At our board meeting on June 18, we called for the formation of a SACOG board working group on race, equity and inclusion.  We did so because, like so many of you, we were anguished and angered by the senseless and violent killings of George Floyd, Breonna Taylor and so many other members of the Black community across the country over many, many decades. Their deaths have laid bare the entrenched injustices that still mar our nation – injustices that we, as local and regional leaders, are committed to fighting.

We believe the future of the greater Sacramento region is bright – but only if we first acknowledge the work that lies ahead in recognizing and eliminating the hurtful role racial discrimination has played in blocking access to opportunity.

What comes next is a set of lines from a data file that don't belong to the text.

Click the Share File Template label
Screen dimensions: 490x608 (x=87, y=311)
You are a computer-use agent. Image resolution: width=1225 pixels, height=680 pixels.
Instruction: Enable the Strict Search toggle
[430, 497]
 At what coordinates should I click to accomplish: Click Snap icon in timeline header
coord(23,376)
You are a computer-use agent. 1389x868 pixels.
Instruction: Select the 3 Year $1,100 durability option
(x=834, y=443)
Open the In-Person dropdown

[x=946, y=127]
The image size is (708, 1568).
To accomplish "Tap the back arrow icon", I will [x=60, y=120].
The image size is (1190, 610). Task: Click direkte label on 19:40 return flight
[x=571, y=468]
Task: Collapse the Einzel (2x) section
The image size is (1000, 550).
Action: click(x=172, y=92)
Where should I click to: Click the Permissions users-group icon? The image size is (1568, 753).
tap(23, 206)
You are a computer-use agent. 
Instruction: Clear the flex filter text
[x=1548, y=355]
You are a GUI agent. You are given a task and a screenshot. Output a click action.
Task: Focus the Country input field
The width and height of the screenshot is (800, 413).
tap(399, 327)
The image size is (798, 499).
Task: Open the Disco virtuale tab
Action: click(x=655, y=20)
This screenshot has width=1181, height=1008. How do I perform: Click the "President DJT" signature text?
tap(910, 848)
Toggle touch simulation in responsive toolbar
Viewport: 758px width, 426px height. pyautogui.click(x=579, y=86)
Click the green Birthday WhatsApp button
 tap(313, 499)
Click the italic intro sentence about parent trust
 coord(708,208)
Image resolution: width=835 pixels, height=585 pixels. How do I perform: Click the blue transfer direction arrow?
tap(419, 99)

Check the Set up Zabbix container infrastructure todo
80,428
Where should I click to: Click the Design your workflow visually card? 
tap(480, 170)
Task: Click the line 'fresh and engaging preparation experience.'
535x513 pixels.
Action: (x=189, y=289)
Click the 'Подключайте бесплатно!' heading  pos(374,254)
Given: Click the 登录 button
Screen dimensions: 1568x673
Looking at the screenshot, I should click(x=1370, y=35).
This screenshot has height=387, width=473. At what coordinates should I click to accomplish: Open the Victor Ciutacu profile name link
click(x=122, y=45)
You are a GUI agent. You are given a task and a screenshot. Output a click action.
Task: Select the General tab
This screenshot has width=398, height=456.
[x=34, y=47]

From “redlining” that prevented people of color from buying homes in white communities and building wealth to “urban renewal” programs that bulldozed and further marginalized communities of color in the name of progress,  government programs and policies purposefully disadvantaged people of color.

While policies like redlining have been outlawed, the racial disparities such programs fueled are very much alive. These disparities were highlighted in the report SACOG helped commission in 2018 from the Brookings Institution, which concluded that we must act with urgency to close racial disparities in education, employment and health if our region, as a whole, is to succeed. As part of the response to that analysis, SACOG and partner agencies developed a strategic and inclusive plan for economic recovery and growth, “Our Path Forward,” which was released last month.

We are committed to tackling injustice, inequities, discrimination, and bias in our own lives, as well as in the government agencies that we lead. In the discussion around establishing the working group at our June 18 meeting, the board recognized the harmful effects of such earlier government policies that were often enacted by the work of planning organizations. We think it is important to approach such work with humility about our centrality and authority on such issues. But we also believe that the work of our agency could be better harnessed to more directly tackle these inequities and we are committed to supporting our staff in doing so in a more intentional and thoughtful way.

We stand ready to work with all of you in the months ahead to build a more just, equitable, and prosperous region.